1. No quotation by DOWNES WHOLESALE shall constitute an offer. All quotes remain open for acceptance by the Customer and DOWNES WHOLESALE within thirty (30) days.

2. All orders placed with DOWNES WHOLESALE shall only be accepted subject to these Terms and Conditions. DOWNES WHOLESALE may at any time, and from time to time alter these Terms and Conditions of Sale and such altered Terms and Conditions of Sale shall apply after notification by DOWNES WHOLESALE to the Customer.

3. If a Customer cancels or alters any order or part order, the costs of which DOWNES WHOLESALE are liable for, after DOWNES WHOLESALE has received the order then DOWNES WHOLESALE reserves the right to charge to the Customer the costs of those goods, irrespective of whether they have already been acquired for the order.

4. Goods and Services Tax (“GST”) Sales Tax or any other applicable tax or duty payable shall be paid by or re-imbursed by the Customer to DOWNES WHOLESALE on demand and the Customer shall indemnify and keep indemnified DOWNES WHOLESALE in respect of all taxes and duties including GST arising out of any sale of goods or the subsequent use of goods after the sale to the Customer.


5. Prices quoted expire sixty (60) days after the date of order and thereafter are subject to increases without notice at any time at the discretion of DOWNES WHOLESALE.

6. Unless otherwise indicated, prices do not include delivery.


7. Unless otherwise stated in writing all prices are strictly nett. The granting of credit to a Customer shall be at the absolute discretion of DOWNES WHOLESALE and unless otherwise demanded by DOWNES WHOLESALE the Customer shall make payment of all amounts payable within thirty (30) days after the end of the month of delivery or the month of Invoice, whichever is the earlier.

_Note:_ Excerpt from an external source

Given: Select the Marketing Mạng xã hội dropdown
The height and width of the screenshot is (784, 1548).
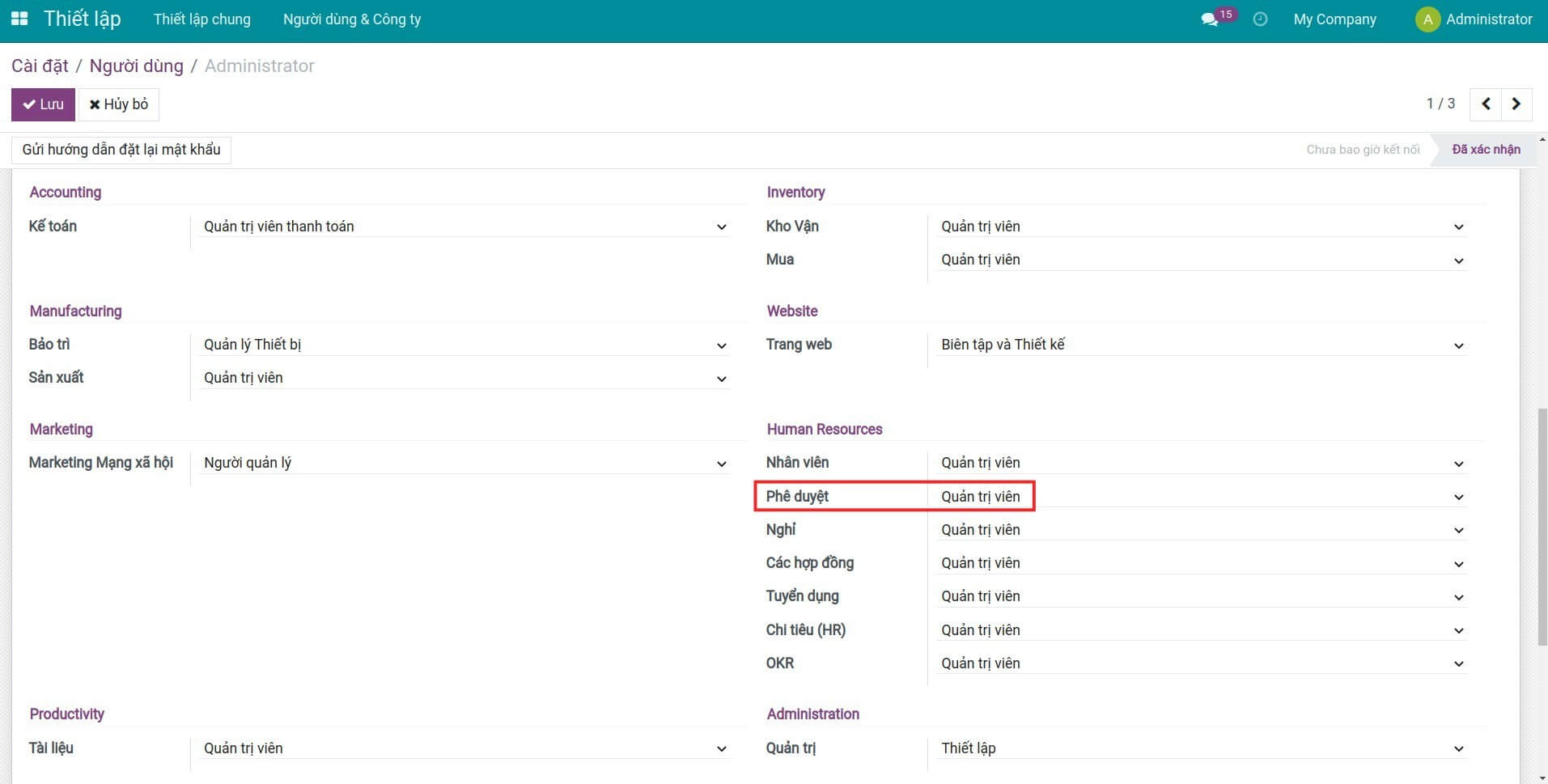Looking at the screenshot, I should [464, 464].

8. Customers shall not be entitled to withhold payment of any account by reason of any account query, dispute or set off. The Customer agrees to pay DOWNES WHOLESALE Administration and Handling fees in respect of any copies of documents required or other processing involved in the conduct of the account including but not limited to account administration fees, Merchant or other fees incurred as a result of payment by credit or charge card or Bpay or payment by any other means and such fees will be charged to the Customer’s account.

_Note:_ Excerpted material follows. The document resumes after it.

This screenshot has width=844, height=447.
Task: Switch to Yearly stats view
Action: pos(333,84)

9. If the Customer fails to make payment in accordance with Clause 7, DOWNES WHOLESALE shall be entitled to:-

10. Require the payment of cash upon delivery of any further goods;

11. Charge an interest charge at the rate of one point seven five percentum (1.75%) per month on a cumulative basis on all overdue amounts (including late payment charges and amounts other than the price) calculated on a day to day basis on any monies due but unpaid, such interest charge to be computed from the due date for payment AND the parties agree that such interest charge is not a penalty but is a true measure of damages incurred by DOWNES WHOLESALE. Payments received from the Customer will be credited first against any interest charge and all such fees shall be payable on demand;

12. Claim from the Customer all costs, expenses and charges incurred on any account whatsoever including but not limited to any action taken by DOWNES WHOLESALE to recover monies or goods due from the Customer including but not limited to any mercantile agents costs and legal costs and disbursements on a solicitor-client basis; and

13. Cease any further deliveries to the Customer and to terminate any agreement in relation to goods that have not been delivered.

14. Customers having overdue accounts will be precluded from participating in any special deals, discounts, bonus payments, redemptions, rebates and all other incentive programs until their accounts are no longer overdue.


15. Unless alternative arrangements have been made with DOWNES WHOLESALE, the Customer shall be responsible for the cost of any delivery made ex-DOWNES WHOLESALE store. If DOWNES WHOLESALE is requested to arrange for delivery of products beyond the store, the Customer shall pay the delivery charges stipulated by DOWNES WHOLESALE from time to time. DOWNES WHOLESALE shall in all cases be entitled to choose the method of transport.

16. Any date or time quoted for delivery is an estimate only and DOWNES WHOLESALE shall endeavour to effect delivery at the time or times required by the Customer but failure to do so shall not confer any right of cancellation or refusal of delivery on the Customer or render DOWNES WHOLESALE liable for any loss or damages directly or indirectly sustained by the Customer as a result thereof.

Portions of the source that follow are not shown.